Zeus Olympios Tapınağı’nın anıtsallığını hayranlıkla izlemek #
Şehir merkezinde Olimpos’un ihtişamı
Syntagma Meydanı ve Ulusal Bahçeler’in yakınında, etkileyici Zeus Olympios Tapınağı veya Olympeion, güneşli bir ovada yükselir. Orijinal Corinthian sütunlarından yalnızca on beşi ayakta kalmış olsa da, 108 metre uzunluğundaki bu yapının ihtişamını hayal etmeye imkan veriyor.

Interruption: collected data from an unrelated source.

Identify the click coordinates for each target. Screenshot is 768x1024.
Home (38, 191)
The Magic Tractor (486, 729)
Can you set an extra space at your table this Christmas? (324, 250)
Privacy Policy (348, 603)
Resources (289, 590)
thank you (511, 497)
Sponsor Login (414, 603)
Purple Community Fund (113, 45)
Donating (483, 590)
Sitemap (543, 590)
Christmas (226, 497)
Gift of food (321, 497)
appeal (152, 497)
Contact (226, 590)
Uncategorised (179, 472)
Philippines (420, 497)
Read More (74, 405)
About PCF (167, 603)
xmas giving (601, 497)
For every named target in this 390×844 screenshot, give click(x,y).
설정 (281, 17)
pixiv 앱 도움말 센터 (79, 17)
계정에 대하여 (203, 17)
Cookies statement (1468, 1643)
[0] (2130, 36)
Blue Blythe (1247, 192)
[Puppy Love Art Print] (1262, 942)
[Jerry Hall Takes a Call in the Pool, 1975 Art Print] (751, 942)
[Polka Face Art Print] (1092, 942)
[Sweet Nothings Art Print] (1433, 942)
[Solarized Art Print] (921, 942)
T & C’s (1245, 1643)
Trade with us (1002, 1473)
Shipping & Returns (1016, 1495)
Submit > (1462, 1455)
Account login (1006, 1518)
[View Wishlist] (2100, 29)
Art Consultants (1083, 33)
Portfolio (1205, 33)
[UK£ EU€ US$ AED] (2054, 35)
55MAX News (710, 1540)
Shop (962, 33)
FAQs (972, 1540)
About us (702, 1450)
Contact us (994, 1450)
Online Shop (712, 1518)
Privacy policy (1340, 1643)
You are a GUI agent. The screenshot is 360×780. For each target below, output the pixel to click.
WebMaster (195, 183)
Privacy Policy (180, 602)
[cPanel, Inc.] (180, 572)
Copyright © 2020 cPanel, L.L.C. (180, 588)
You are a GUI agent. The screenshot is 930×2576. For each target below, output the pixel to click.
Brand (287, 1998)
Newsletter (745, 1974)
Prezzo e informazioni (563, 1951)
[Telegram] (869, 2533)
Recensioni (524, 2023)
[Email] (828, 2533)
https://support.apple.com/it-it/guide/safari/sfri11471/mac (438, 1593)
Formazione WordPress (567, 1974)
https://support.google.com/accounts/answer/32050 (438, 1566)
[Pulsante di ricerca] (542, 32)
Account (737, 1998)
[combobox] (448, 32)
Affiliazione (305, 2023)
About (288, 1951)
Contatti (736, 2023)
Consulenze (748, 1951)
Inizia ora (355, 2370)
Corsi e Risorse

Pisistrates döneminde inşasına başlandı, ancak tamamlanması, yapımının başlamasından birkaç yüzyıl sonra Hadrien İmparatorluğu döneminde gerçekleşti.
Site etrafında dolaşırken, sütunların dikliğine ve bu anıtın Avrupa genelinde, hatta Paris’teki Madeleine binası gibi yapılar üzerinde romantik bir etki yarattığına tanık olursunuz. Keşfin sonunda, II. yüzyılda inşa edilen gerçek bir zafer kemeri olan etkileyici Hadrian Kapısını kaçırmak yazık olur; bu kapı, Atina’nın sembolik girişini işaret eder. Meraklılar, bu olağanüstü eserler rehberi veya bu uluslararası seçkiler aracılığıyla tarihin diğer şaheserlerine doğru yolculuk etmeyi sürdürebilirler.